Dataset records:
-- begin --

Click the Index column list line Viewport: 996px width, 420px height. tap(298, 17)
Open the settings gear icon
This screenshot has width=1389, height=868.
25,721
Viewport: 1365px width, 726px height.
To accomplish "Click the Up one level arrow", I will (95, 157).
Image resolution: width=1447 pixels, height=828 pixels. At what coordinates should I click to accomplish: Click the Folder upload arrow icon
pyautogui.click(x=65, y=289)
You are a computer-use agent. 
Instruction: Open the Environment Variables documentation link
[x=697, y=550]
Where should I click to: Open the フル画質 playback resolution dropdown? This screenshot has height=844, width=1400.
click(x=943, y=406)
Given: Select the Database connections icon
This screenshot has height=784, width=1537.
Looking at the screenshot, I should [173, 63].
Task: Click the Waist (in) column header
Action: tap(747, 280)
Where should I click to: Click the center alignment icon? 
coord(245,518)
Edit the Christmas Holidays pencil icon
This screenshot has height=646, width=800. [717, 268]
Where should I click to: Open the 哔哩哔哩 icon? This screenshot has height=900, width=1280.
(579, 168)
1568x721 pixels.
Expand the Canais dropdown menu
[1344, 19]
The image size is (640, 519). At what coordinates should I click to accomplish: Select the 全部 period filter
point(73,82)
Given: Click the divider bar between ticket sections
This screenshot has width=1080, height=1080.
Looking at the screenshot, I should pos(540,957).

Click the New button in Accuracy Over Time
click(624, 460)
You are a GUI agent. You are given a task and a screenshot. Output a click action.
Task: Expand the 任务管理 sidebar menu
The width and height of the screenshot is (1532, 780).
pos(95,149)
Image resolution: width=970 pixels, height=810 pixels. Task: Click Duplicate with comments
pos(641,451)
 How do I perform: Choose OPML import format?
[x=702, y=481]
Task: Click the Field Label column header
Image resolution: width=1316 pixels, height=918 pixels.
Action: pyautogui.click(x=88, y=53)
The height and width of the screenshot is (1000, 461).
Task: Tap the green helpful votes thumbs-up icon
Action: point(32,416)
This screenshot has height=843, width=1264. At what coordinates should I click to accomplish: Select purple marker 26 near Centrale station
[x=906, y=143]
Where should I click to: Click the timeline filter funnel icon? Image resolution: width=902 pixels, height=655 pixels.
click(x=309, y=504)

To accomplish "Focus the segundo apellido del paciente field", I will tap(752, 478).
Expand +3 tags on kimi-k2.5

-- end --

WHAT YOU WILL DO:
Format every line of the records above as a Markdown table with the columns No. and Line, numbering the rows consecutively from 1. Leave out blank lines.

TASK RESPONSE:
| No. | Line |
|---|---|
| 1 | Click the Index column list line Viewport: 996px width, 420px height. tap(298, 17) |
| 2 | Open the settings gear icon |
| 3 | This screenshot has width=1389, height=868. |
| 4 | 25,721 |
| 5 | Viewport: 1365px width, 726px height. |
| 6 | To accomplish "Click the Up one level arrow", I will (95, 157). |
| 7 | Image resolution: width=1447 pixels, height=828 pixels. At what coordinates should I click to accomplish: Click the Folder upload arrow icon |
| 8 | pyautogui.click(x=65, y=289) |
| 9 | You are a computer-use agent.  |
| 10 | Instruction: Open the Environment Variables documentation link |
| 11 | [x=697, y=550] |
| 12 | Where should I click to: Open the フル画質 playback resolution dropdown? This screenshot has height=844, width=1400. |
| 13 | click(x=943, y=406) |
| 14 | Given: Select the Database connections icon |
| 15 | This screenshot has height=784, width=1537. |
| 16 | Looking at the screenshot, I should [173, 63]. |
| 17 | Task: Click the Waist (in) column header |
| 18 | Action: tap(747, 280) |
| 19 | Where should I click to: Click the center alignment icon?  |
| 20 | coord(245,518) |
| 21 | Edit the Christmas Holidays pencil icon |
| 22 | This screenshot has height=646, width=800. [717, 268] |
| 23 | Where should I click to: Open the 哔哩哔哩 icon? This screenshot has height=900, width=1280. |
| 24 | (579, 168) |
| 25 | 1568x721 pixels. |
| 26 | Expand the Canais dropdown menu |
| 27 | [1344, 19] |
| 28 | The image size is (640, 519). At what coordinates should I click to accomplish: Select the 全部 period filter |
| 29 | point(73,82) |
| 30 | Given: Click the divider bar between ticket sections |
| 31 | This screenshot has width=1080, height=1080. |
| 32 | Looking at the screenshot, I should pos(540,957). |
| 33 | Click the New button in Accuracy Over Time |
| 34 | click(624, 460) |
| 35 | You are a GUI agent. You are given a task and a screenshot. Output a click action. |
| 36 | Task: Expand the 任务管理 sidebar menu |
| 37 | The width and height of the screenshot is (1532, 780). |
| 38 | pos(95,149) |
| 39 | Image resolution: width=970 pixels, height=810 pixels. Task: Click Duplicate with comments |
| 40 | pos(641,451) |
| 41 |  How do I perform: Choose OPML import format? |
| 42 | [x=702, y=481] |
| 43 | Task: Click the Field Label column header |
| 44 | Image resolution: width=1316 pixels, height=918 pixels. |
| 45 | Action: pyautogui.click(x=88, y=53) |
| 46 | The height and width of the screenshot is (1000, 461). |
| 47 | Task: Tap the green helpful votes thumbs-up icon |
| 48 | Action: point(32,416) |
| 49 | This screenshot has height=843, width=1264. At what coordinates should I click to accomplish: Select purple marker 26 near Centrale station |
| 50 | [x=906, y=143] |
| 51 | Where should I click to: Click the timeline filter funnel icon? Image resolution: width=902 pixels, height=655 pixels. |
| 52 | click(x=309, y=504) |
| 53 | To accomplish "Focus the segundo apellido del paciente field", I will tap(752, 478). |
| 54 | Expand +3 tags on kimi-k2.5 |